Т. 2. Ересиарх и К°. Убиенный поэт | страница 64



Стояло начало весны, и смеркалось совсем рано. Хэндрейк Верстеех вразвалочку шагал по заполненным легким туманом улицам, которые еле-еле освещались газовыми фонарями. Матрос думал о скором возвращении в Амстердам, о матери, которую не видел три года, о поджидавшей его невесте. Он прикидывал, сколько выручит за обезьяну, попугая и ткани, разыскивая лавку, где можно было бы сбыть столь экзотический товар.

На Бар-стрит к нему подошел весьма изысканно одетый господин и спросил, не продает ли он попугая.

— Ваша птица, — пояснил он, — вполне мне подходит. Мне необходимо какое-либо живое существо, которое разговаривало бы со мной, а я молчал. Ведь я живу отшельником.

Подобно многим голландским матросам, Хэндрейк Верстеех говорил по-английски. Он назначил цену, которая устроила незнакомца.
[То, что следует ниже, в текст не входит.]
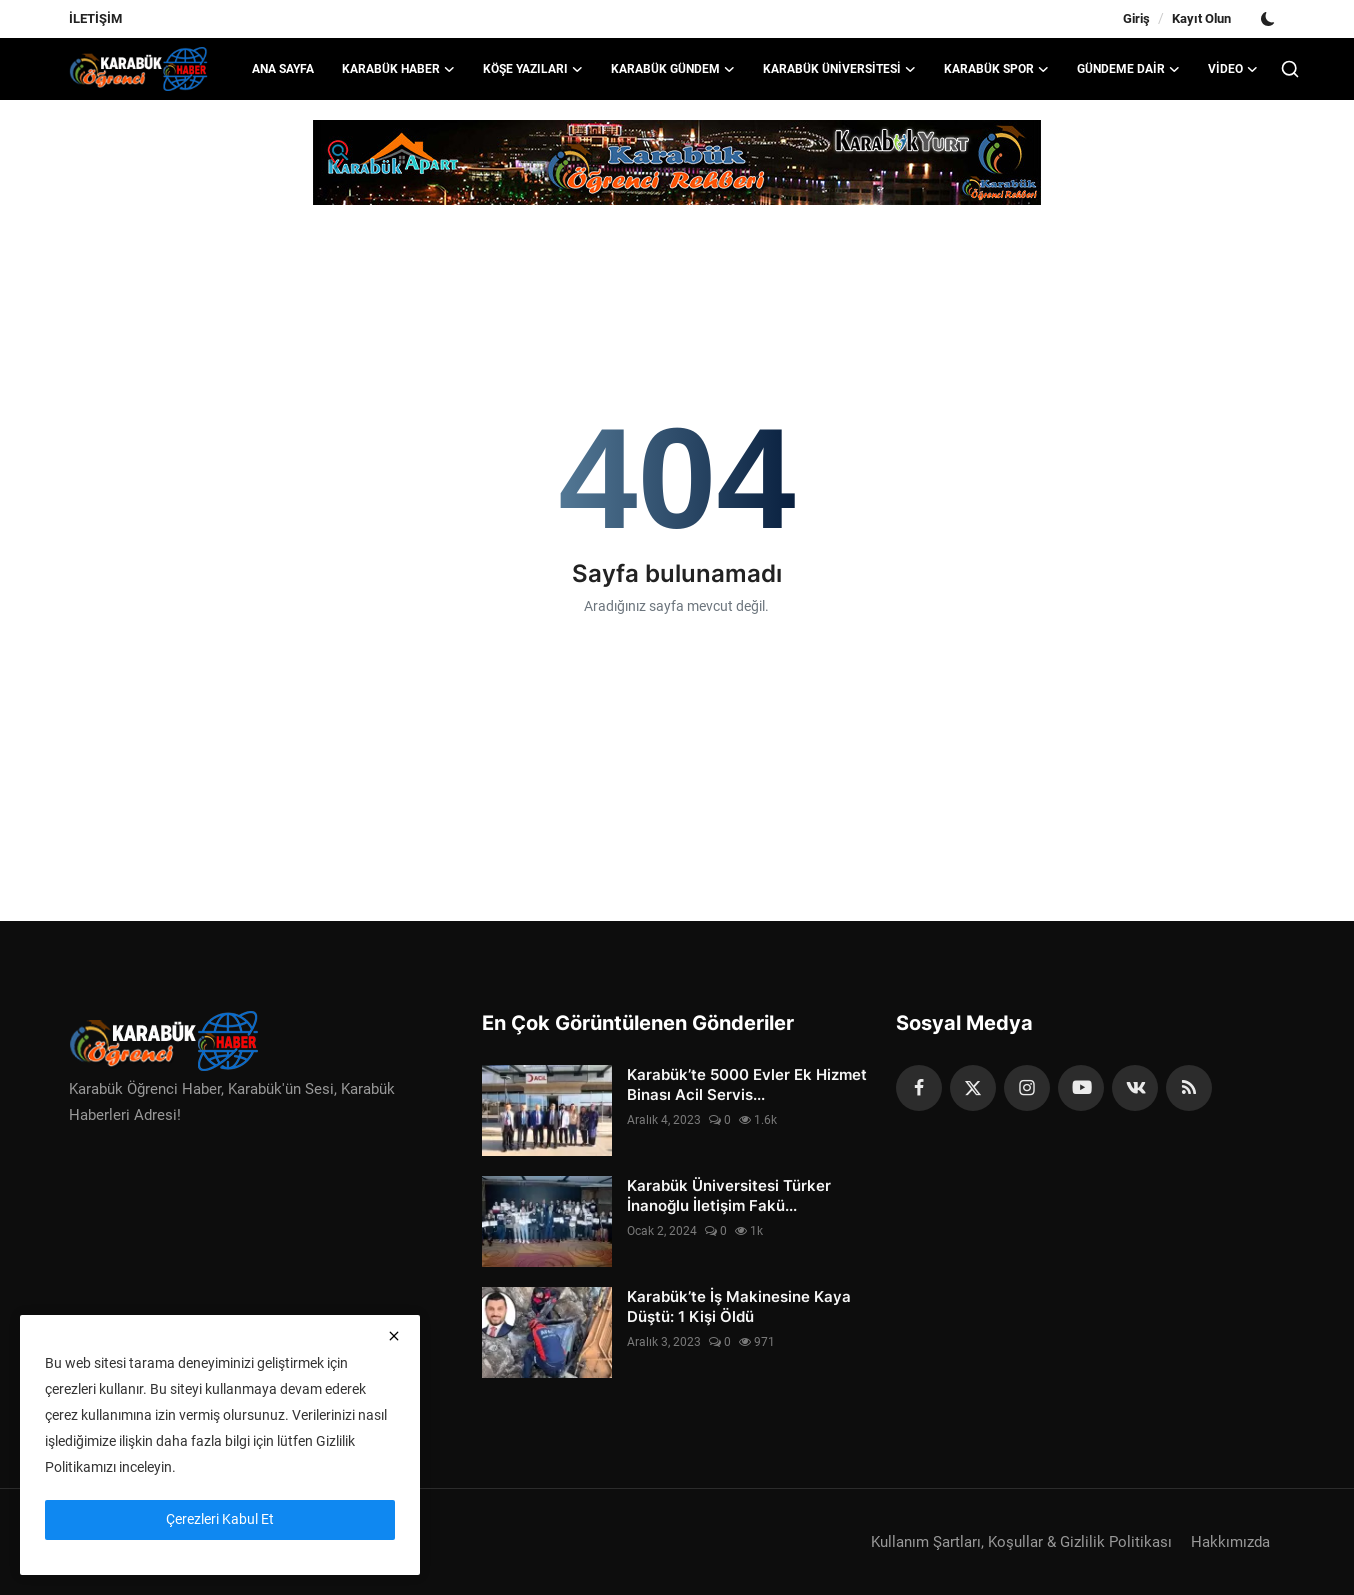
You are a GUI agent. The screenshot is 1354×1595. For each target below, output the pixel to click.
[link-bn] (677, 162)
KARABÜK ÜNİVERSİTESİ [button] (839, 69)
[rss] (1189, 1088)
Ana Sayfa (283, 69)
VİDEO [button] (1233, 69)
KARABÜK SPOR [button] (996, 69)
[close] (394, 1336)
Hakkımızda (1230, 1542)
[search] (1290, 69)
— Идите за мной, — сказал тот. — Живу я довольно далеко. Вам придется усадить попугая в мою клетку. Вы распакуете свои ткани, и, может быть, я выберу кое-что подходящее.

Радуясь удаче, Хэндрейк Верстеех пошел за джентльменом, надеясь по пути уговорить незнакомца купить и обезьяну, которую расхваливал на все лады. Она, сообщил матрос, принадлежит к редкостной породе, чьи особи превосходно переносят английский климат и крепче прочих обезьян привязываются к хозяину.

Но вскоре Хэндрейк Верстеех умолк. Слова он тратил зря, так как незнакомец не отвечал ему и, казалось, вовсе не слушал.

Они молча шли рядом. Только обезьяна, испуганная туманом, вспоминая о родных джунглях в тропиках, иногда тоненько попискивала, будто новорожденный младенец, да хлопал крыльями попугай.

Через час ходьбы незнакомец резко сказал:

— Подходим к дому.

Они находились в пригороде. Дорогу окаймляли просторные парки, огороженные решетками; время от времени за деревьями мелькали освещенные окна коттеджа, и через равные промежутки времени издалека, с моря, доносился зловещий вой сирены.

Незнакомец остановился перед решеткой, вытащил из кармана связку ключей и открыл ворота, сразу же заперев их, едва Хэндрейк успел войти.

Матрос был удивлен, он с трудом различил в глубине сада небольшую, благопристойную на вид виллу, но сквозь запертые ставни не проникало никакого света.

Молчаливый незнакомец, безжизненный дом — все выглядело весьма зловеще. Однако Хэндрейк вспомнил, что незнакомец живет один. «Чудак какой-то!» — подумал он. Так как у голландского матроса денег не было, то заманить его сюда с целью грабежа не могли; он даже устыдился за свое мгновенное беспокойство.